The performance is presented by UAB’s Alys Stephens Performing Arts Center. Tickets are $73, $63 and $53. UAB faculty and staff may receive $15 off two single tickets. A limited number of faculty/staff tickets are available. For tickets, call 205-975-2787 or visit www.AlysStephens.org.
A VIP dinner package, which includes an elegant dinner, full bar and premium seating, is also available. The VIP dinner package is $175 per person, or $150 for ASC members.
Six decades after becoming a regular on the coffee house scene that was emerging around Club 47 in Cambridge, Massachusetts, Baez determined this would be her last formal extended touring. With her 2017 Rock and Roll Hall of Fame induction topping off a lifetime of awards and honors for her recordings and human rights achievements around the globe, Baez has never wavered in her mission, according to her artist’s statement, written by Arthur Levy. An artist of incalculable influence, “Whistle Down The Wind,” her first new studio album in a decade, gathers material by some of her favorite composers.
“I’m looking forward to being on the road with a beautiful new album about which I am truly proud,” Baez said. “I welcome the opportunity to share this new music as well as longtime favorites with my audiences around the world.”
Speaking on one of her new songs, “I Wish The Wars Were All Over,” Baez says she does not know if a better world will come.
“But we have to do our work for a just and loving society whether the end comes tomorrow or whether we are still holding fast for generations to come,” she said. A 440-year-old manuscript of an American rebel imprisoned by the British in the Revolutionary War is the source for the song, adapted by balladeer Tim Erickson.
“Whistle Down The Wind” includes songs from Tom Waits (“Whistle Down The Wind,” “Last Leaf”), Josh Ritter (“Be of Good Heart,” “Silver Blade”), Eliza Gilkyson (“The Great Correction”) and Mary Chapin Carpenter (“The Things That We Are Made Of”).

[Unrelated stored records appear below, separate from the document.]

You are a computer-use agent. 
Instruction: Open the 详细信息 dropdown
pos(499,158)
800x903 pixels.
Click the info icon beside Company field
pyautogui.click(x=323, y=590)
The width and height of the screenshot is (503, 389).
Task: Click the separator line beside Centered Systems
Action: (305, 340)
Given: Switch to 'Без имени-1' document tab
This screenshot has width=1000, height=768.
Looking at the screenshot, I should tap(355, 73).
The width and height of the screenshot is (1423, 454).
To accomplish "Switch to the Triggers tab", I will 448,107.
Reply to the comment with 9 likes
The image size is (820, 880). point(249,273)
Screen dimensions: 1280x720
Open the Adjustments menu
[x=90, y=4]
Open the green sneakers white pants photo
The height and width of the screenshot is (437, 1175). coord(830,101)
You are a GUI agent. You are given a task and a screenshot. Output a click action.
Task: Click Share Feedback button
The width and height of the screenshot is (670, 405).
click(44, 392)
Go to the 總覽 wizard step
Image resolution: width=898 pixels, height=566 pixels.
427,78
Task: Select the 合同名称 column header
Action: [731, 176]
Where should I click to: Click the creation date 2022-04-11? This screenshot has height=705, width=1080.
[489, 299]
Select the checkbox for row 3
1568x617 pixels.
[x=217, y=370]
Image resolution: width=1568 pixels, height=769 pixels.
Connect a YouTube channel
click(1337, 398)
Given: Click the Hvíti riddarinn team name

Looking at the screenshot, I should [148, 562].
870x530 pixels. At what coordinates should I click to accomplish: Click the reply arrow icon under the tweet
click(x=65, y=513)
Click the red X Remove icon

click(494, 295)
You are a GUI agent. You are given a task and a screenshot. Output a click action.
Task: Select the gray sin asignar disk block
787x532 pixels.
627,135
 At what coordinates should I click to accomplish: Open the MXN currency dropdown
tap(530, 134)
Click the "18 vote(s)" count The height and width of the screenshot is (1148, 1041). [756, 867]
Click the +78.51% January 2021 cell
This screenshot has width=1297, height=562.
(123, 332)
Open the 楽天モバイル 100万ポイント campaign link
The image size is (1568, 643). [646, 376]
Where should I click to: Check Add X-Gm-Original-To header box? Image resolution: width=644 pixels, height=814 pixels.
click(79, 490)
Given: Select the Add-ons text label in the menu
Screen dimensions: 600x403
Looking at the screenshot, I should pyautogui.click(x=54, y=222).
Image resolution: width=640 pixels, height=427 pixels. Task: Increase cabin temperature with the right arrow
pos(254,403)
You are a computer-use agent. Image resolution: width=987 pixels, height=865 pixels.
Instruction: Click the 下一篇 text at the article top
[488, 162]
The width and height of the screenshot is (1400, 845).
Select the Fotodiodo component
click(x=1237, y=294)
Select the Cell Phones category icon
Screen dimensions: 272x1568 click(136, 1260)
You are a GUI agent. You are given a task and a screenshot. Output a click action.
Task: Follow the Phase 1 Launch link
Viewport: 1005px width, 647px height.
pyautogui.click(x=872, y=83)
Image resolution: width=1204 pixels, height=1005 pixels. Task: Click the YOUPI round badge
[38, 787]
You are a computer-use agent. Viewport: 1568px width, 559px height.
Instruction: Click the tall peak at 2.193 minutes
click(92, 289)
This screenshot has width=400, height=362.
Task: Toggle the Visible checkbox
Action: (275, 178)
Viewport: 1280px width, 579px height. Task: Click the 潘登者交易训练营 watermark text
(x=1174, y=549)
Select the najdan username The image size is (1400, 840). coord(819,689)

Ritter’s “Silver Blade” has been described by Baez as “a bookend to ‘Silver Dagger’ [the first song on her self-titled debut LP of 1960] at the end of this nearly 60-year career ... like something I would have picked up in Club 47 when I was 18.”
It was produced by three-time Grammy Award winner Joe Henry (Carolina Chocolate Drops, Ramblin’ Jack Elliott, Solomon Burke, Bonnie Raitt, Allen Toussaint and others). Henry’s composition “Civil War” explores how conflict brings down individuals and society, “a swelling of emotions put to music,” Baez said.
Baez has recorded or performed works by songwriters Woody Guthrie, Bob Dylan, Phil Ochs, Richard Fariña, Leonard Cohen, Tim Hardin, Jacques Brel, John Lennon and Paul McCartney, Johnny Cash and his Nashville peers Kris Kristofferson and Mickey Newbury, Jackson Browne, Janis Ian, John Prine, Stevie Wonder, Steve Earle, Tom Waits, and many others.